* [EXTRAIT À LIRE]
*-*-*
Cela fait un certain temps que je les conserve précieusement, dans un dossier de ma boîte de réception. Je les parcoure parfois, quand l’insomnie guette, partagé entre fascination et répulsion. Il y en plus d’une cinquantaine, titrés « PPflash » et sous-titrés « Le flash info de la préfecture de police ». Envoyés à raison d’un ou deux par jour, ces mails émanent tous du cabinet de communication de la Préfecture de police de Paris1. Essentiellement destinés aux journalistes, ils portent sur la « réussite » du jour : une arrestation menée tambour battant, une agression entravée, des malfaiteurs interpellés, des sauvageons mis hors d’état de nuire, etc... La police travaille ; elle le fait savoir par mails.
Bien sûr, le fil est orienté. Totalement. Dans ses envois quotidiens, le cabinet de communication préfectoral n’évoque ni ratages ni bavures. Les policiers sont toujours gens honnêtes, uniformes performants, képis malicieux, professionnels consciencieux et si soucieux de la déontologie qu’il ne leur viendrait jamais à l’idée de - par exemple - tirer une balle de flashball pile-poil dans la tête d’un contestataire. Dans ces mails, les flics ne sont jamais racistes ou violents, médiocres ou dangereux. Ils sont juste... biens. De joyeux et performants figurants pour la plus belle des fictions : la vie rêvée de la préfecture de police.
*-*-*
* [LISTE]
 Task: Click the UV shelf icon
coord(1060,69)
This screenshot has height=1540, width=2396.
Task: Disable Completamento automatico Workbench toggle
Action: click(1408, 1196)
*-*-*
* [ÉNONCÉ DU PROBLÈME]
Reproduisez mot pour mot la partie de l'extrait qui s'ouvre sur les mots « Cela fait un » et s'achève sur « savoir par mails. ». La liste ci-dessus n'a aucun rapport avec l'extrait.

* [SOLUTION RÉDIGÉE]
Cela fait un certain temps que je les conserve précieusement, dans un dossier de ma boîte de réception. Je les parcoure parfois, quand l’insomnie guette, partagé entre fascination et répulsion. Il y en plus d’une cinquantaine, titrés « PPflash » et sous-titrés « Le flash info de la préfecture de police ». Envoyés à raison d’un ou deux par jour, ces mails émanent tous du cabinet de communication de la Préfecture de police de Paris1. Essentiellement destinés aux journalistes, ils portent sur la « réussite » du jour : une arrestation menée tambour battant, une agression entravée, des malfaiteurs interpellés, des sauvageons mis hors d’état de nuire, etc... La police travaille ; elle le fait savoir par mails.